For the fainthearted . . .

What is not flat?

“The light has gone flat”, said the instructor.

Was that what he said?

One woman took off her wrap-around goggles and slipped a different pair from an inside jacket pocket – going from black to orange.

It was beyond me.

A companion explained that the flat light meant it was much harder to spot bumps and dips and, as a consequence, easier to misjudge a slope and fall.

“A good thing we don’t ski in Ireland”, I thought, “the flat light would have all of us in A & E”.

The flat light came to mind this morning. Killiney Bay was a dull, unmoving uniform slab of slate grey. At the horizon, the sea merged almost imperceptibly into the sky, only a slightly lighter shade of flat greyness. It was six degrees and there was drizzle in the air.

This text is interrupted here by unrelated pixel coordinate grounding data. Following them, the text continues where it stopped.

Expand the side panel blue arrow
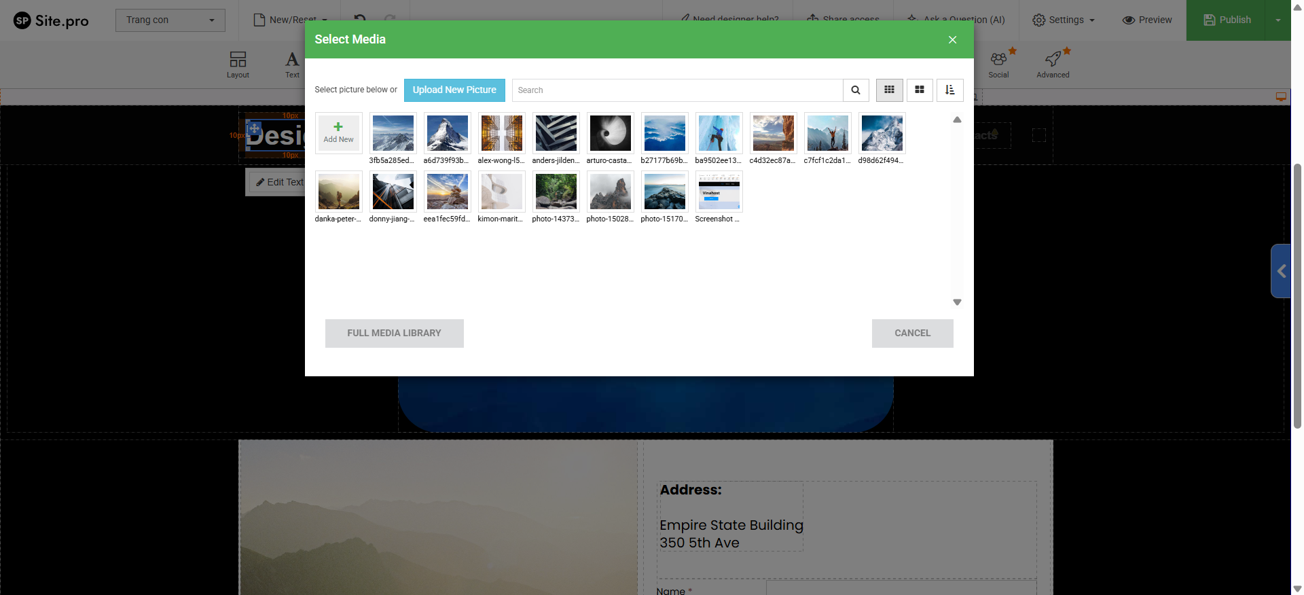 [1281, 271]
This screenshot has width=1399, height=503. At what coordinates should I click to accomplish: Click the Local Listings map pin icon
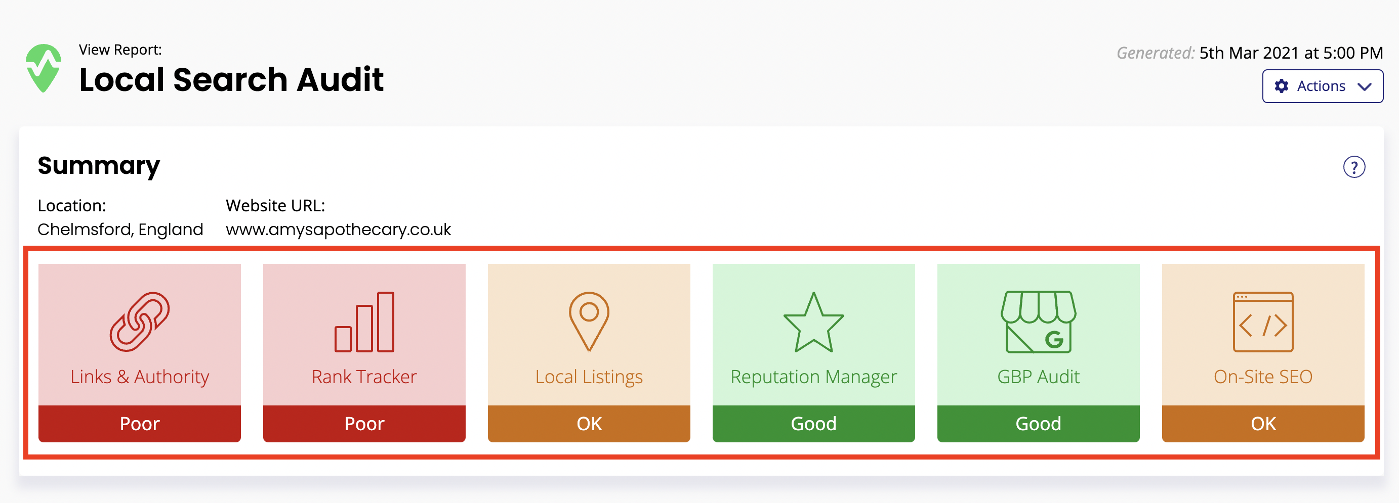[589, 322]
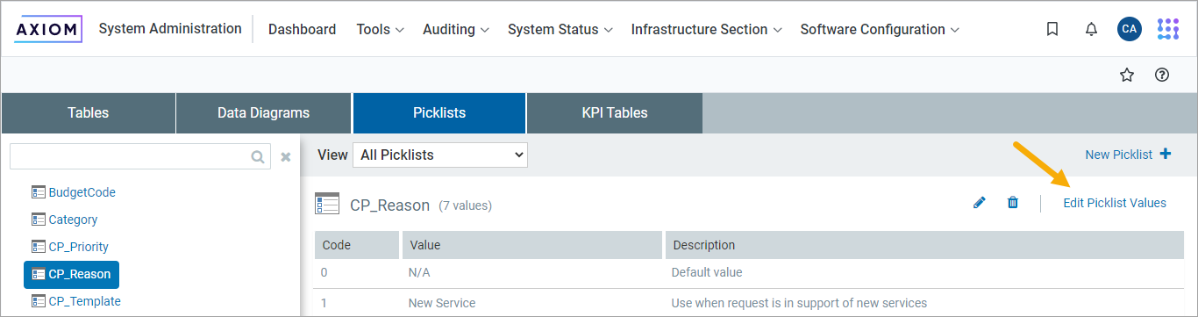Switch to the Data Diagrams tab
1198x317 pixels.
[263, 113]
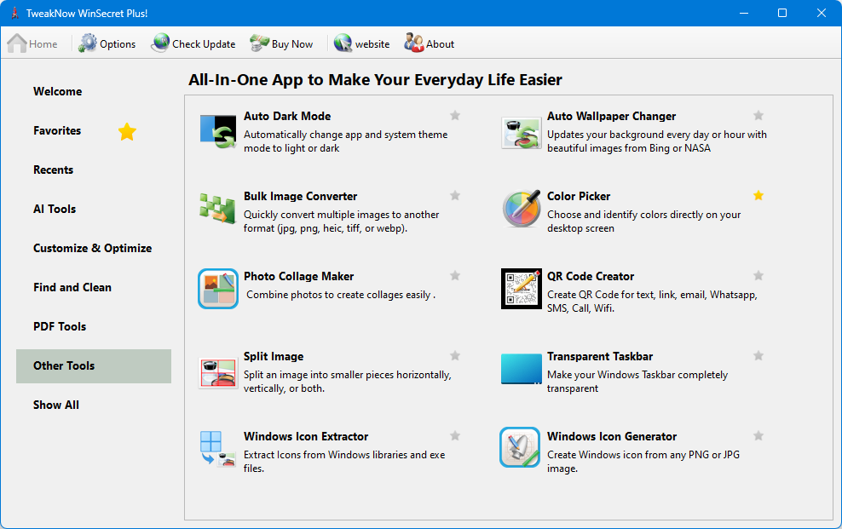The height and width of the screenshot is (529, 842).
Task: Launch Bulk Image Converter via its icon
Action: click(x=217, y=208)
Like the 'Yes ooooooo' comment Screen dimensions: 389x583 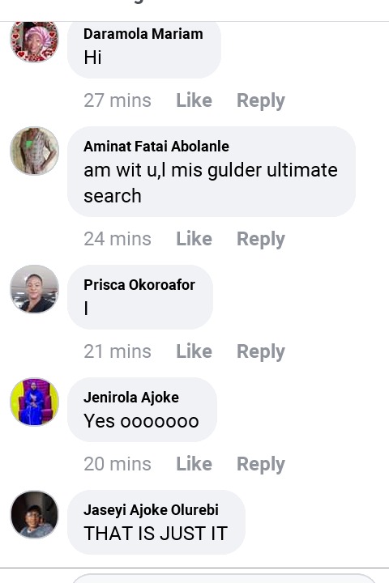coord(194,464)
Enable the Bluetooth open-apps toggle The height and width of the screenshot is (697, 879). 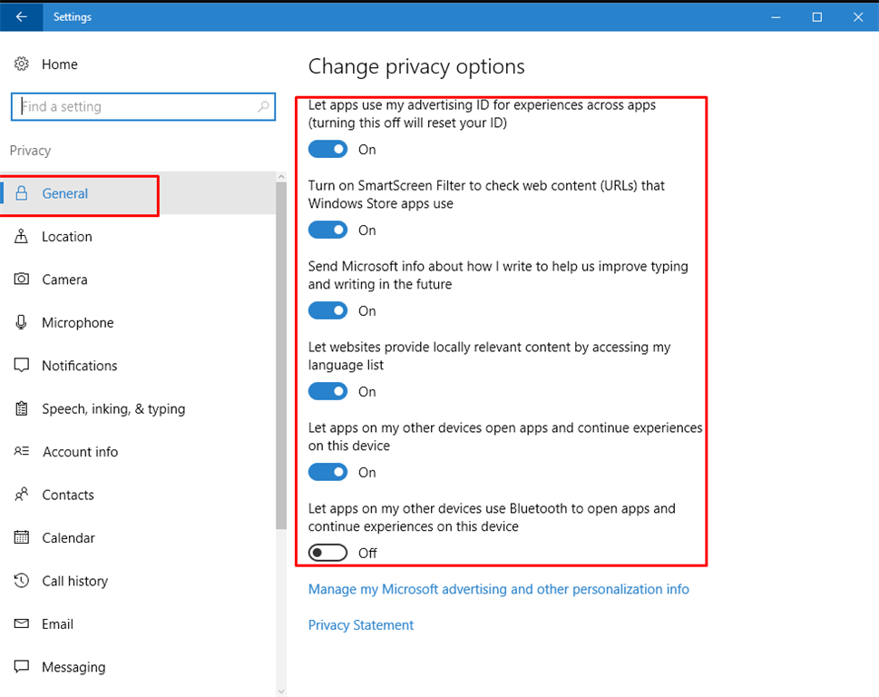point(327,553)
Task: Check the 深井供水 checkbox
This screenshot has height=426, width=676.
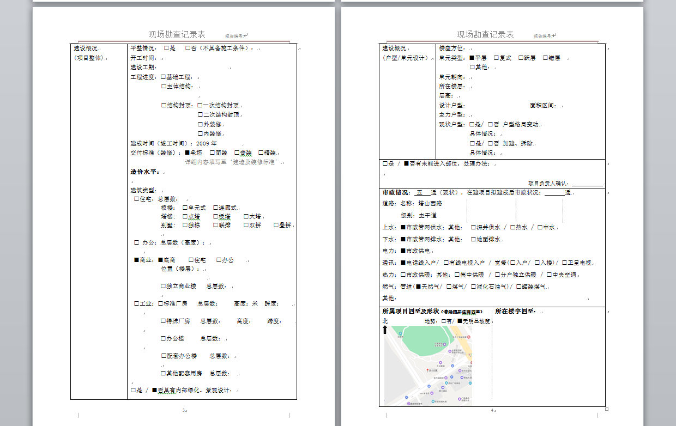Action: [473, 227]
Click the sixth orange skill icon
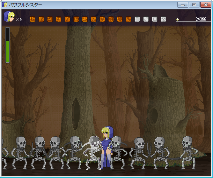The height and width of the screenshot is (178, 213). 76,19
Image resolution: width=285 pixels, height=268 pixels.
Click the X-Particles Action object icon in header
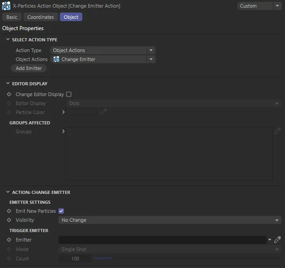click(6, 6)
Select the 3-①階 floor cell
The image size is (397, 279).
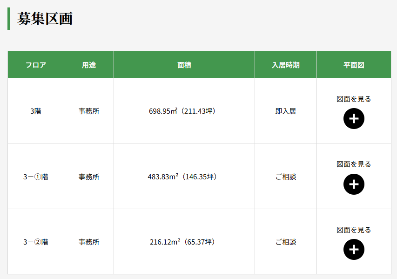pos(36,177)
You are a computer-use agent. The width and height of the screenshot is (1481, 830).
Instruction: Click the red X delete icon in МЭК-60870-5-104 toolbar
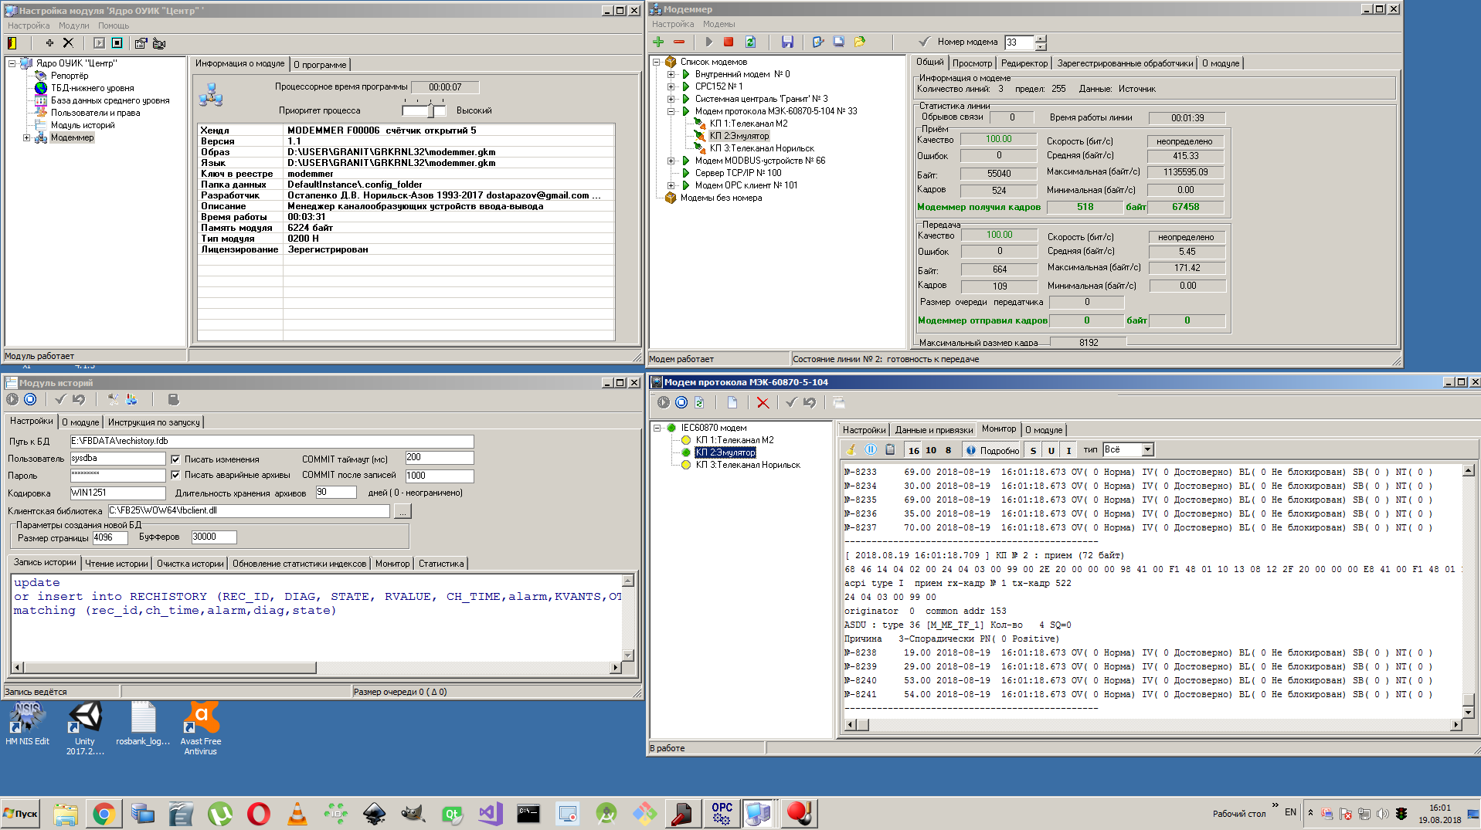[763, 402]
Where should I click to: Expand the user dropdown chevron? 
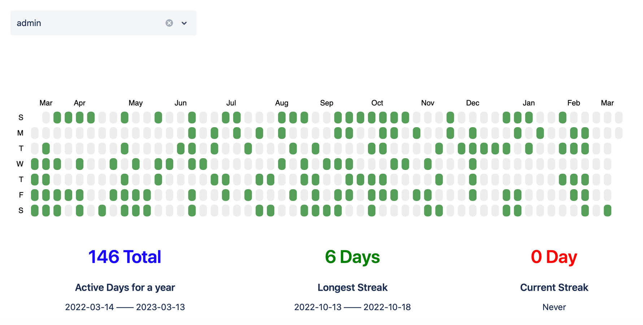[184, 23]
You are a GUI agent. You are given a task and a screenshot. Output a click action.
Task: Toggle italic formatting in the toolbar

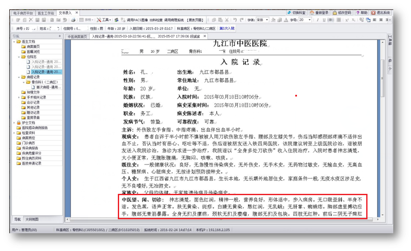click(317, 20)
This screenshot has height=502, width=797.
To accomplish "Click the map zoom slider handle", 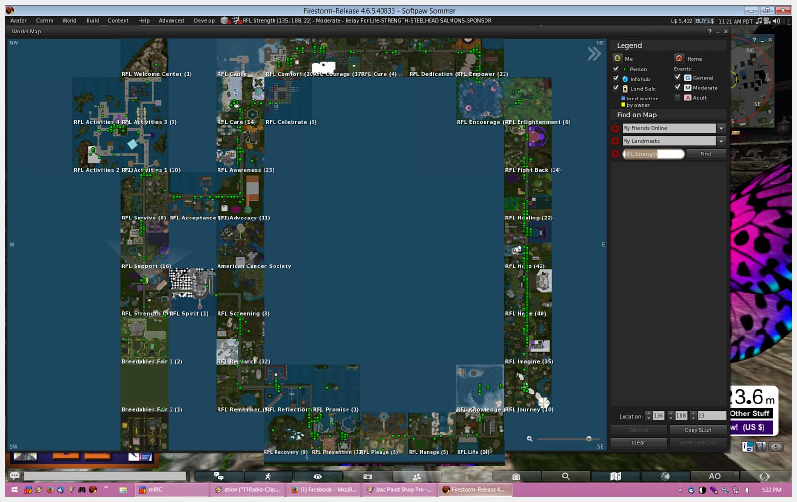I will click(589, 439).
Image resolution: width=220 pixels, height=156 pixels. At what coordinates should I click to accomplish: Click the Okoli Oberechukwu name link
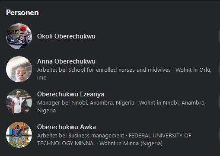pos(66,36)
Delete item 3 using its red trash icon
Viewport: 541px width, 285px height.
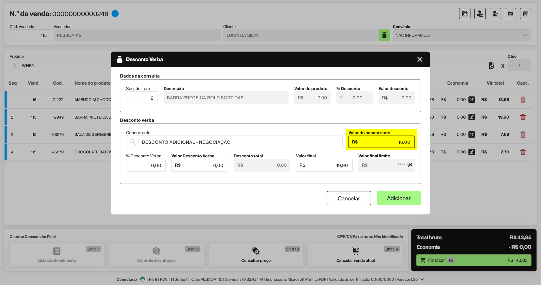523,135
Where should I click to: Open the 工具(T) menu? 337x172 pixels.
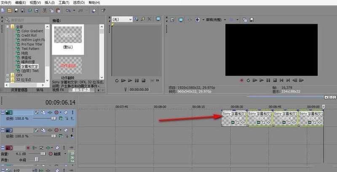click(x=64, y=3)
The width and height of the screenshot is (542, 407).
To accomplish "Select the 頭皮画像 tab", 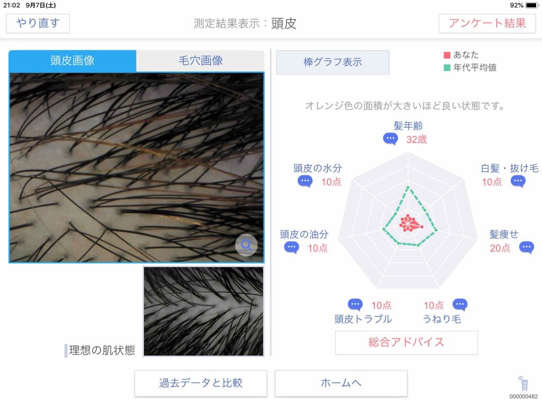I will point(73,60).
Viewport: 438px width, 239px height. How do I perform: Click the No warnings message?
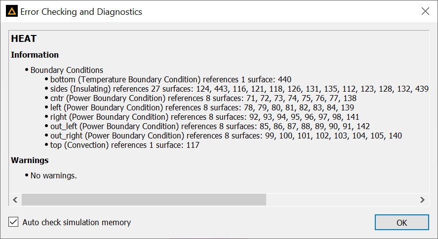tap(54, 175)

The station-bound commuters had fixed grimaces. No smiles or chat, just a determined quick pace to get to their train.

Monday mornings have that special quality!

A metaphorical kick in the backside: how many of the world’s population would believe a flat Monday in Killiney would represent heaven compared to the daily realities in their own lives? How many of those in Darfur, where Irish agencies are struggling to combat hunger and death, how many of those in Chad where Irish soldiers have gone as UN peacekeepers, would not give a moment’s thought to leaving behind their old lives to be able to join the ranks of those heading to work on a Monday morning?

Flat?

Flat is when you are exhausted from struggling all day to have enough to keep your kids alive; it’s when your spouse is dying and you have no money for medical care; it’s when the future that stretches out in front of you is one without the slightest prospect of change or improvement.

Flat is never a Monday morning in Ireland.